**Dataset content:**

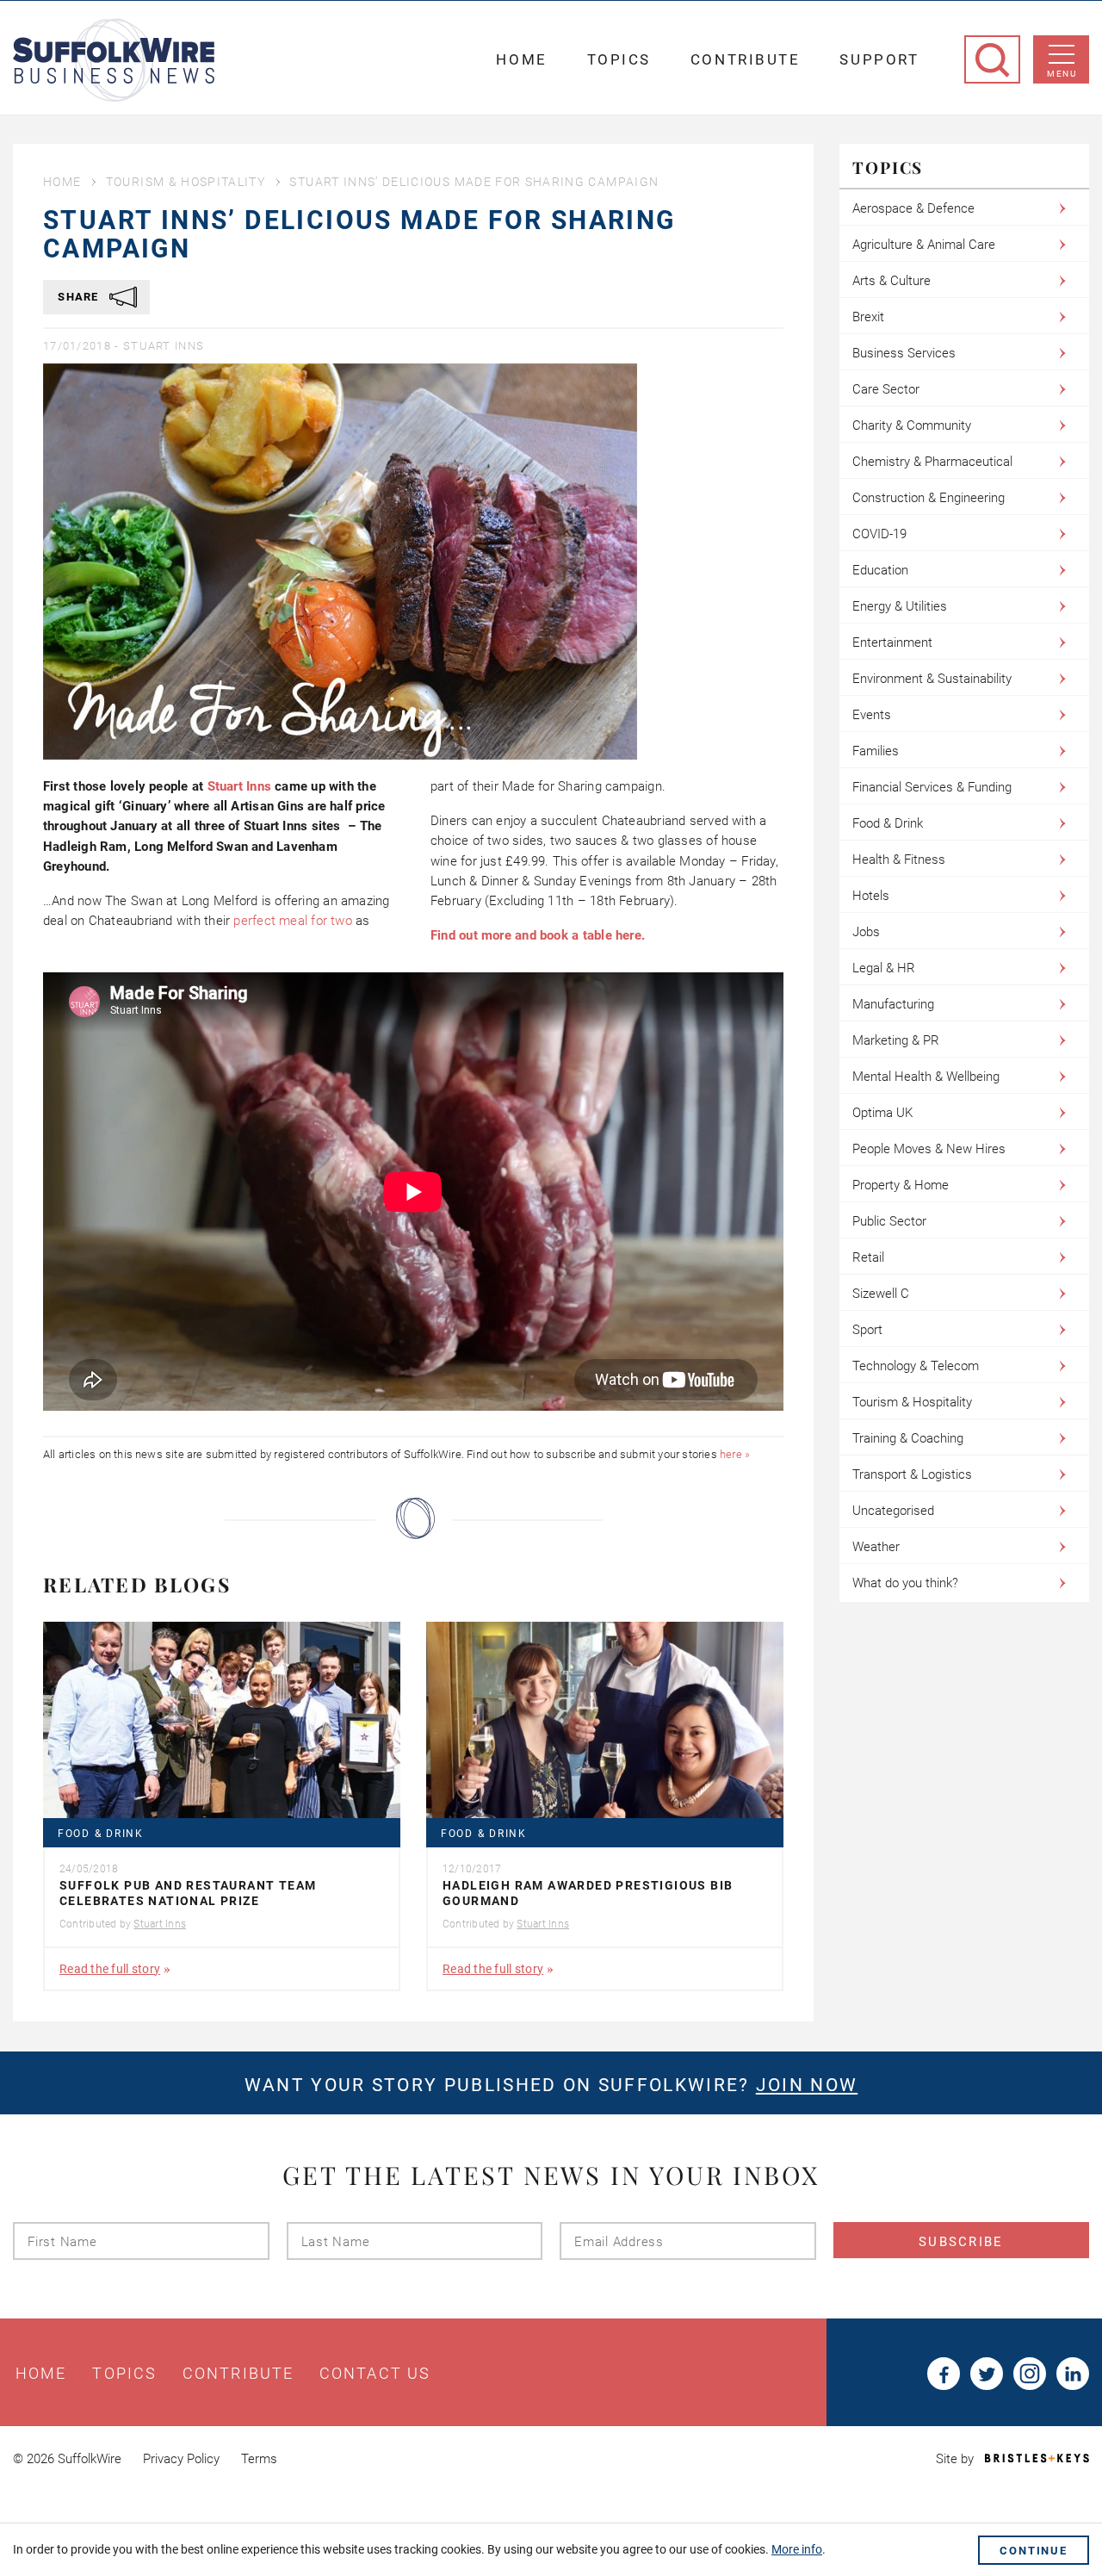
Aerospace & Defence (913, 208)
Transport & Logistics (912, 1474)
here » (735, 1454)
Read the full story (109, 1969)
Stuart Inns (163, 345)
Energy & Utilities (899, 606)
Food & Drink (101, 1834)
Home (521, 59)
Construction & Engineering (928, 498)
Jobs (866, 932)
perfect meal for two (292, 920)
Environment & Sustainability (932, 678)
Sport (867, 1330)
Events (871, 715)
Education (880, 570)
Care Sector (885, 389)
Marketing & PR (895, 1040)
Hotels (870, 895)
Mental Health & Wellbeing (926, 1076)
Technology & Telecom (915, 1366)
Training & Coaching (907, 1438)
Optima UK (882, 1112)
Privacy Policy (181, 2459)
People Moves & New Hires (929, 1149)
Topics (619, 59)
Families (875, 751)
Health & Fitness (898, 859)
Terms (259, 2459)
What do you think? (905, 1583)
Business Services (904, 353)
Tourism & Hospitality (185, 182)
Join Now (806, 2085)
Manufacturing (893, 1004)
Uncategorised (893, 1510)
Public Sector (889, 1221)
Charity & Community (911, 425)
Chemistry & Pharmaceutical (932, 461)
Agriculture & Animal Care (923, 244)
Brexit (868, 317)
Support (879, 59)
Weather (876, 1547)
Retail (868, 1257)
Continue (1034, 2550)
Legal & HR (883, 968)
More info (796, 2549)
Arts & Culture (891, 281)
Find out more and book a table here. (537, 935)
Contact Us (374, 2373)
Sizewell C (880, 1293)
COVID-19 (879, 534)
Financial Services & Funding (932, 787)
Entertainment (892, 642)
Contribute (745, 59)
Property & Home (900, 1185)
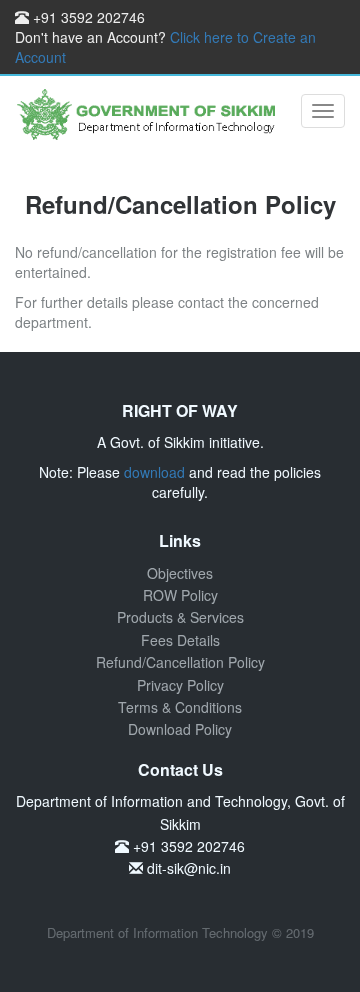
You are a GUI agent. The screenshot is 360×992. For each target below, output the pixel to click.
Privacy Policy (180, 685)
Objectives (180, 573)
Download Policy (180, 729)
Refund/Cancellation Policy (180, 662)
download (154, 472)
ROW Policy (180, 595)
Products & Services (180, 617)
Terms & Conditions (180, 707)
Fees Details (180, 640)
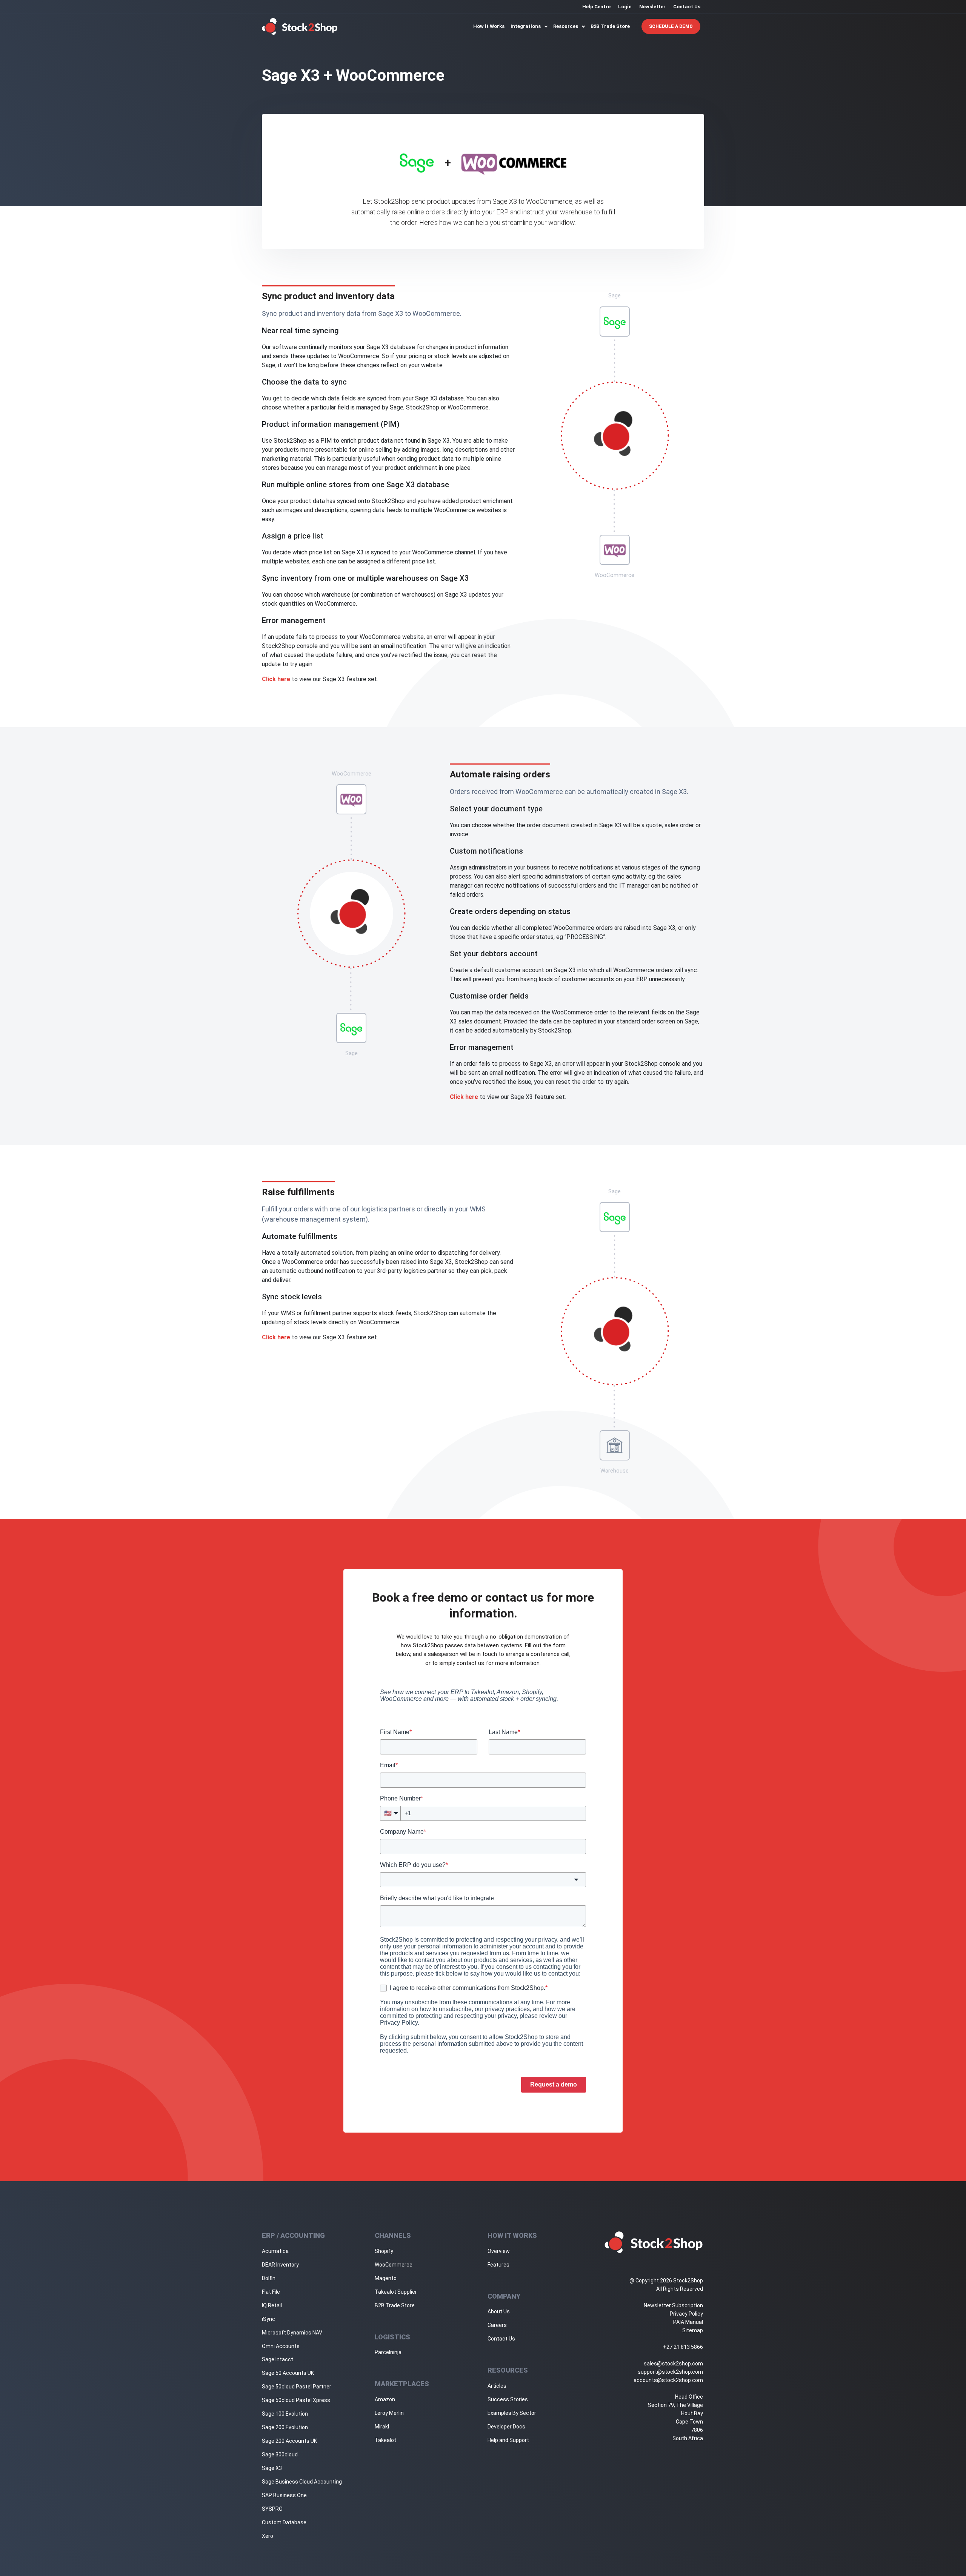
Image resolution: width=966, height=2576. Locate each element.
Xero (267, 2536)
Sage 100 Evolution (285, 2414)
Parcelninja (388, 2352)
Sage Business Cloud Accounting (302, 2482)
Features (498, 2265)
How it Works (489, 26)
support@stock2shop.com (670, 2372)
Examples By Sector (512, 2413)
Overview (499, 2251)
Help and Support (508, 2440)
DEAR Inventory (280, 2265)
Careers (497, 2325)
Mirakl (382, 2427)
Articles (497, 2386)
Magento (386, 2278)
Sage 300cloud (280, 2454)
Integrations (526, 26)
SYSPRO (272, 2509)
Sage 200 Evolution (285, 2427)
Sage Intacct (277, 2359)
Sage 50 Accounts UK (288, 2373)
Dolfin (268, 2278)
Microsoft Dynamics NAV (292, 2333)
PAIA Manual (688, 2322)
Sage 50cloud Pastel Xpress (296, 2400)
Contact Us (686, 6)
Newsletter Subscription (673, 2305)
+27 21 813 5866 (683, 2347)
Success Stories (508, 2399)
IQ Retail (272, 2305)
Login (625, 6)
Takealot (385, 2440)
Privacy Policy (686, 2314)
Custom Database (284, 2522)
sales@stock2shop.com (673, 2364)
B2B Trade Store (610, 26)
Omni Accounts (281, 2346)
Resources (566, 26)
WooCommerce (393, 2265)
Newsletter (652, 6)
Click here (276, 679)
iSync (268, 2319)
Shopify (384, 2251)
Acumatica (275, 2251)
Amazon (385, 2399)
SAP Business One (284, 2495)
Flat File (271, 2292)
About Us (499, 2311)
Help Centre (596, 6)
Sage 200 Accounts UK (289, 2441)
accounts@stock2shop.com (668, 2380)
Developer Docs (506, 2427)
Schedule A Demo (671, 26)
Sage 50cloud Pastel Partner (296, 2387)
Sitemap (692, 2330)
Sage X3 (272, 2468)
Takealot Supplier (396, 2292)
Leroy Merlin (389, 2413)
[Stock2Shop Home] (300, 26)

**Exercise goal:**
Everything above from the line containing "Sport (867, 1330)" through the line containing "Takealot (385, 2440)" must be repeated exactly, and the pictures must be left out.

**Response:**
Sport (867, 1330)
Events (871, 715)
Education (880, 570)
Care Sector (885, 389)
Marketing & PR (895, 1040)
Hotels (870, 895)
Mental Health & Wellbeing (926, 1076)
Technology & Telecom (915, 1366)
Training & Coaching (907, 1438)
Optima UK (882, 1112)
Privacy Policy (181, 2459)
People Moves & New Hires (929, 1149)
Topics (619, 59)
Families (875, 751)
Health & Fitness (898, 859)
Terms (259, 2459)
What do you think? (905, 1583)
Business Services (904, 353)
Tourism & Hospitality (185, 182)
Join Now (806, 2085)
Manufacturing (893, 1004)
Uncategorised (893, 1510)
Public Sector (889, 1221)
Charity & Community (911, 425)
Chemistry & Pharmaceutical (932, 461)
Agriculture & Animal Care (923, 244)
Brexit (868, 317)
Support (879, 59)
Weather (876, 1547)
Retail (868, 1257)
Continue (1034, 2550)
Legal & HR (883, 968)
More info (796, 2549)
Arts & Culture (891, 281)
Find out more and book a table here. (537, 935)
Contact Us (374, 2373)
Sizewell C (880, 1293)
COVID-19 (879, 534)
Financial Services & Funding (932, 787)
Entertainment (892, 642)
Contribute (745, 59)
Property & Home (900, 1185)
You are a GUI agent. The screenshot is 360×992. For each target below, output the pixel to click.
Privacy Policy (180, 685)
Objectives (180, 573)
Download Policy (180, 729)
Refund/Cancellation Policy (180, 662)
download (154, 472)
ROW Policy (180, 595)
Products & Services (180, 617)
Terms & Conditions (180, 707)
Fees Details (180, 640)
Image resolution: width=966, height=2576. Locate each element.
Xero (267, 2536)
Sage 100 Evolution (285, 2414)
Parcelninja (388, 2352)
Sage Business Cloud Accounting (302, 2482)
Features (498, 2265)
How it Works (489, 26)
support@stock2shop.com (670, 2372)
Examples By Sector (512, 2413)
Overview (499, 2251)
Help and Support (508, 2440)
DEAR Inventory (280, 2265)
Careers (497, 2325)
Mirakl (382, 2427)
Articles (497, 2386)
Magento (386, 2278)
Sage 300cloud (280, 2454)
Integrations (526, 26)
SYSPRO (272, 2509)
Sage 200 Evolution (285, 2427)
Sage Intacct (277, 2359)
Sage 50 Accounts UK (288, 2373)
Dolfin (268, 2278)
Microsoft Dynamics NAV (292, 2333)
PAIA Manual (688, 2322)
Sage 50cloud Pastel Xpress (296, 2400)
Contact Us (686, 6)
Newsletter Subscription (673, 2305)
+27 21 813 5866 (683, 2347)
Success Stories (508, 2399)
IQ Retail (272, 2305)
Login (625, 6)
Takealot (385, 2440)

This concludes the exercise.